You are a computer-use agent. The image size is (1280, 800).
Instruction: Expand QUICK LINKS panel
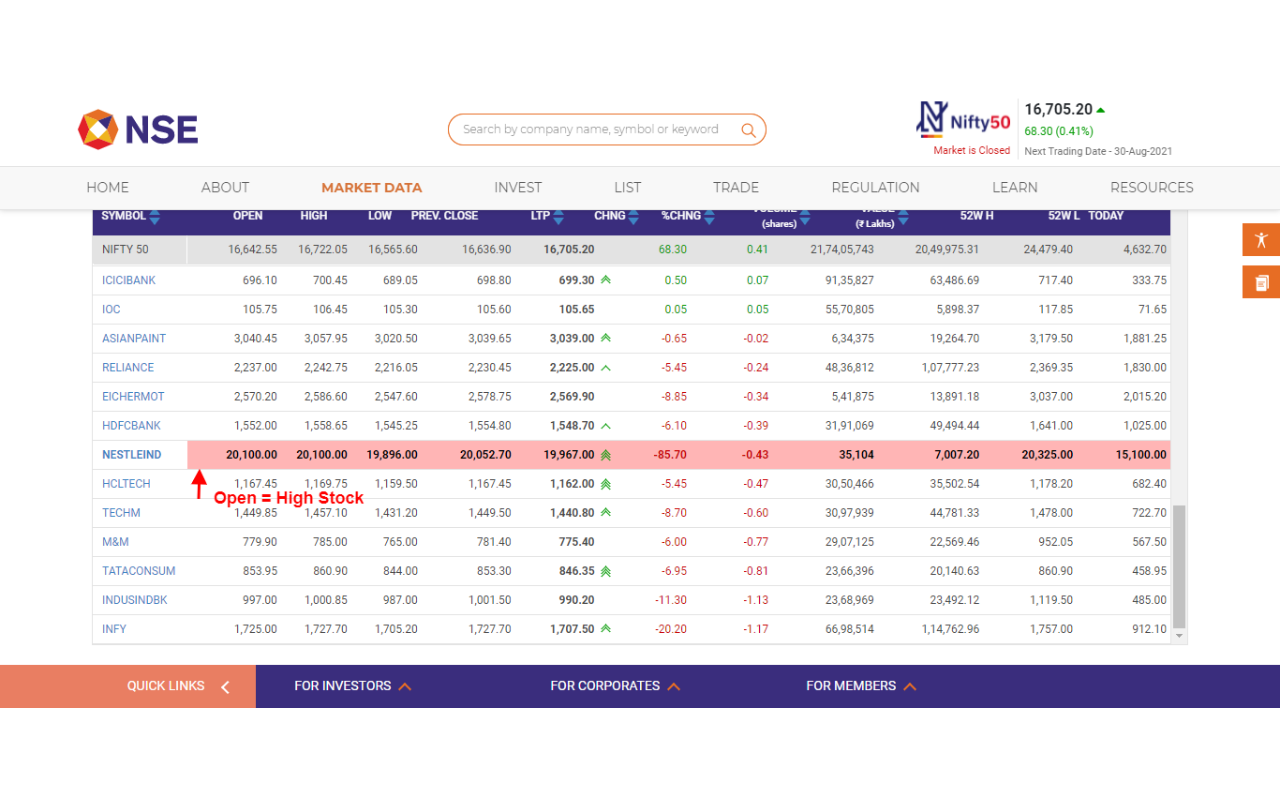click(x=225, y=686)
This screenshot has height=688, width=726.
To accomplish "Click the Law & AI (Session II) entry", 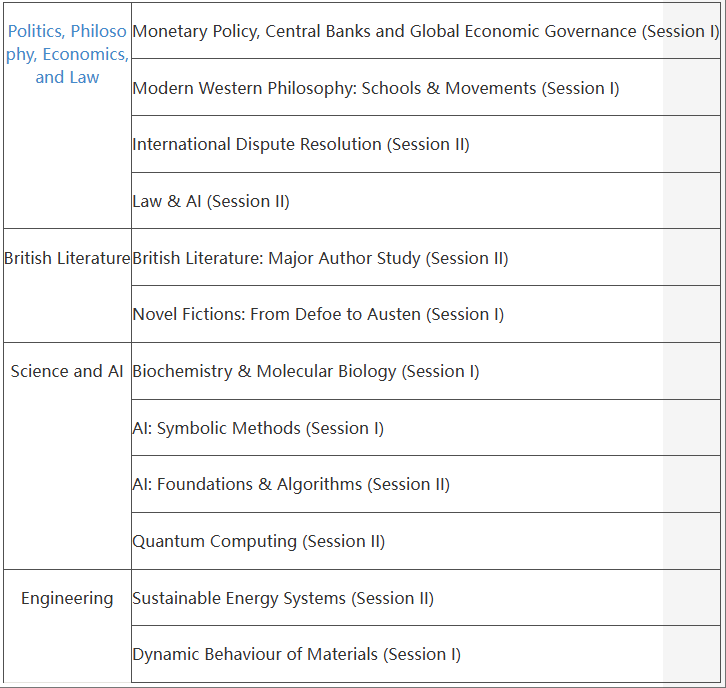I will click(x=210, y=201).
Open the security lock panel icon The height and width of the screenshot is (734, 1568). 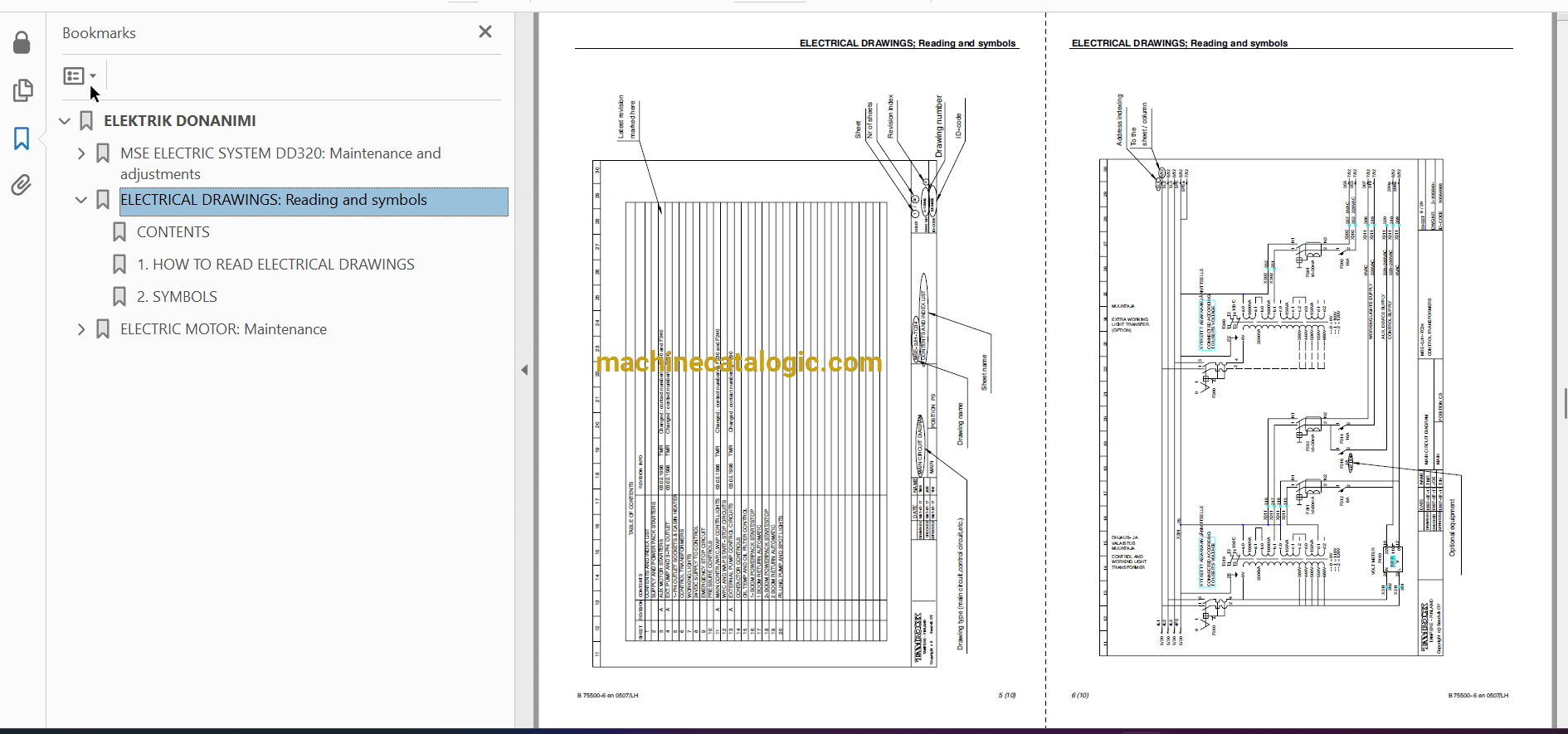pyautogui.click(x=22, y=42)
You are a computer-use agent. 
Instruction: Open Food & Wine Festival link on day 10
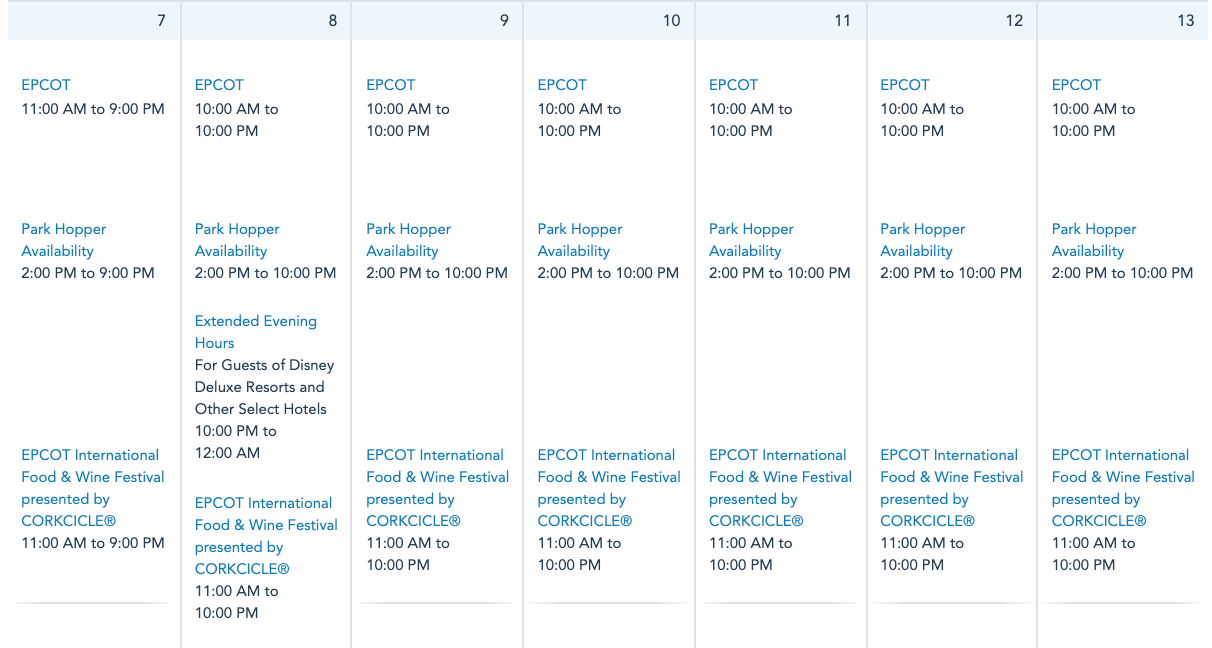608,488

- WORK INSTRUCTION
In the records above, find every line containing the word "agent" and show it.

- ANSWER SPACE
You are a computer-use agent. The image size is (1280, 800).
You are a computer-use agent. 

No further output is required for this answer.